Nicht nur der offenbar stockende Vormarsch der US-geführten Invasionstruppen sei für die Aktienverkäufe verantwortlich, sagten Händler. Hinzu komme die erhöhte Nervosität vieler Anleger angesichts der jüngsten Selbstmordanschläge. Anleger befürchten, dass ein langer Krieg die ohnehin schwächelnde Konjunktur in den USA belasten und so auch die Weltkonjunktur drosseln könnte.

Münchener Rück weiter unter Druck

Die Aktien der Münchener Rück schlossen mit einem Minus von rund 11 % bei 52,50 ?. Neben den Spekulationen um eine Kapitalerhöhung sorgten sich viele Anleger auch um eine mögliche erneute Herabstufung durch Rating-Agenturen, sagten Händler. Die Papiere der Allianz, die mit der Münchener Rück über eine Überkreuzbeteiligung verbunden ist, stürzten rund neun Prozent ab auf 45,40 ?.

Die Papiere der Hypo-Vereinsbank gaben 6,4 % auf 6,88 ? nach. Am Nachmittag hatte die Deutsche Bank das Kursziel für die HVB-Aktien auf 5,50 ? von 9,60 ? gesenkt.

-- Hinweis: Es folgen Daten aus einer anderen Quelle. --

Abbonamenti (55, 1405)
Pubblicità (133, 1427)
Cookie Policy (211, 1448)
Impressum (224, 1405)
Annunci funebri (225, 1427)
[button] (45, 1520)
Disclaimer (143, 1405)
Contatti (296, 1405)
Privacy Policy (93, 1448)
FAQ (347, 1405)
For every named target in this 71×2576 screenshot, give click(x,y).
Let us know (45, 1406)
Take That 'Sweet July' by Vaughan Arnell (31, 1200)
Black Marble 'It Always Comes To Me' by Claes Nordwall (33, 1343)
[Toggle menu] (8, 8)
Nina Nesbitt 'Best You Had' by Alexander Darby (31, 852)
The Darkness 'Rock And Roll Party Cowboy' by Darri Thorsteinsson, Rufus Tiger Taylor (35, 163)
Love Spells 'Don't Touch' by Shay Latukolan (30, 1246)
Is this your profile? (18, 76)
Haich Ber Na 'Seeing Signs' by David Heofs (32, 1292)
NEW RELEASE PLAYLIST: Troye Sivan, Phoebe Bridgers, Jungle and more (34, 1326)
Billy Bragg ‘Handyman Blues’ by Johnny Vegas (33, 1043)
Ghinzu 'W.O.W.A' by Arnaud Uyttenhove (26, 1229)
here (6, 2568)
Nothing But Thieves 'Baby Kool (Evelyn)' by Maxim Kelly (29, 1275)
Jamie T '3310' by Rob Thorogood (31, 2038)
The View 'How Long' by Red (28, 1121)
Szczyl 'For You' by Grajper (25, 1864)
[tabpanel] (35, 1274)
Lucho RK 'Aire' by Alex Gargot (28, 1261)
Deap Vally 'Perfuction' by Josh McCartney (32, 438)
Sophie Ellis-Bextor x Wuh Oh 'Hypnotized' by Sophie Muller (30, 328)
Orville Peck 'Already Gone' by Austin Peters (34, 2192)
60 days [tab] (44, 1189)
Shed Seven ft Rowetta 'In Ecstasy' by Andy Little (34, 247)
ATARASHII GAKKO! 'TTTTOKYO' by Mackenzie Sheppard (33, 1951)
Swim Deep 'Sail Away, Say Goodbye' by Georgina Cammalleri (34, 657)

Commerzbank-Aktien rutschten 6 % auf 6,20 ?. Die Bank hatte weitere Stellenstreichungen und weitere Einsparungen bei den Sachkosten angekündigt. "Die Sparpläne zeigen, wie groß die Not bei der Commerzbank ist", erklärte ein Händler den Kursrutsch.

Infineon-Aktien gingen mit einem Minus von 6,3 % bei 6,21 ? aus dem Handel. "Die Flaute beim Chip-Absatz ist der wahre Grund für den Kursverfall", sagte ein Fondsmanager. Eine Erholung sei nicht in Sicht.